In some states, crisis intervention team training (CIT) is being implemented to help officers identify mental illness and determine the best course of action.

CIT consists of a 40-hour training program for police forces that educates officers on mental-health issues and medications and teaches about mental-health services in the local community. CIT also teaches methods that help de-escalate heated situations by encouraging officers to allow vulnerable individuals to vent their frustrations—methods that could have been useful in LaFleur’s case to reduce the risk of violence from both the police and offender.

So far, this program has been considered effective by the police departments using it.

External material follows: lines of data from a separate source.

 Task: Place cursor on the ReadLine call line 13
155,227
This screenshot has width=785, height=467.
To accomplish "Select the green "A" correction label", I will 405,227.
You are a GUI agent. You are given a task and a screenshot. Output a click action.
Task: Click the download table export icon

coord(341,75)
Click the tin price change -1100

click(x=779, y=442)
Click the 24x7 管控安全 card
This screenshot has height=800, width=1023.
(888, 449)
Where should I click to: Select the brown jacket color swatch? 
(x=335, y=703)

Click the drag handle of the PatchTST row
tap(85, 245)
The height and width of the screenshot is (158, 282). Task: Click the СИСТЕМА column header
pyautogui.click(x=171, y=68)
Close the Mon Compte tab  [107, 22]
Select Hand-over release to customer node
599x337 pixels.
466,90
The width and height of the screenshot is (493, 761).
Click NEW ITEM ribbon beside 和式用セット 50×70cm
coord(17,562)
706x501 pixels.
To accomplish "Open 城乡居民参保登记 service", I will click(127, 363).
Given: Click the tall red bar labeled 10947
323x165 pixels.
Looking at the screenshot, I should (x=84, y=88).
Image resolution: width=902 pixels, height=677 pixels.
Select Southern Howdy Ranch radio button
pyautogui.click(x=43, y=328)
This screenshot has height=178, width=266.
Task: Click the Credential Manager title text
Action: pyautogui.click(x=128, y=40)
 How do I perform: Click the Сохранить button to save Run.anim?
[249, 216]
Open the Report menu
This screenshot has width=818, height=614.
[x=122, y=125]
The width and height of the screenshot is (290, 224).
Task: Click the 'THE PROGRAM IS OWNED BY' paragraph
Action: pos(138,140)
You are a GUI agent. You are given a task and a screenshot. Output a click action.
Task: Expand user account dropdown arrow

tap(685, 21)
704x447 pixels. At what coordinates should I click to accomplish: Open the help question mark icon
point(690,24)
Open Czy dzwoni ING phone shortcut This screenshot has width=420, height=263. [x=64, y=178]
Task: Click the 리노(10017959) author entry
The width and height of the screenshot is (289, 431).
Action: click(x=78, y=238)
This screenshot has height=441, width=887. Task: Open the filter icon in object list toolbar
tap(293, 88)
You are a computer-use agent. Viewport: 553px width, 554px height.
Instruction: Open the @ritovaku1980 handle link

Major Sam Cochran of the Memphis police department, a retired officer and a coordinator of the CIT program, emphasizes that law enforcement should partner with local mental-health agencies: “If communities give attention only to law enforcement, you will fail as a training program. You cannot separate the two.”

Although the task of identifying mentally ill individuals can be daunting, these training programs are a step toward preventing injustices for individuals like LaFleur. Providing officers with appropriate training not only improves the ability to handle job stress but may also provide mentally ill offenders with a chance to receive treatment.

–Afifa Mahboob, Contributing Writer, The Trauma and Mental Health Report.

–Chief Editor: Robert T. MullerThe Trauma and Mental Health Report.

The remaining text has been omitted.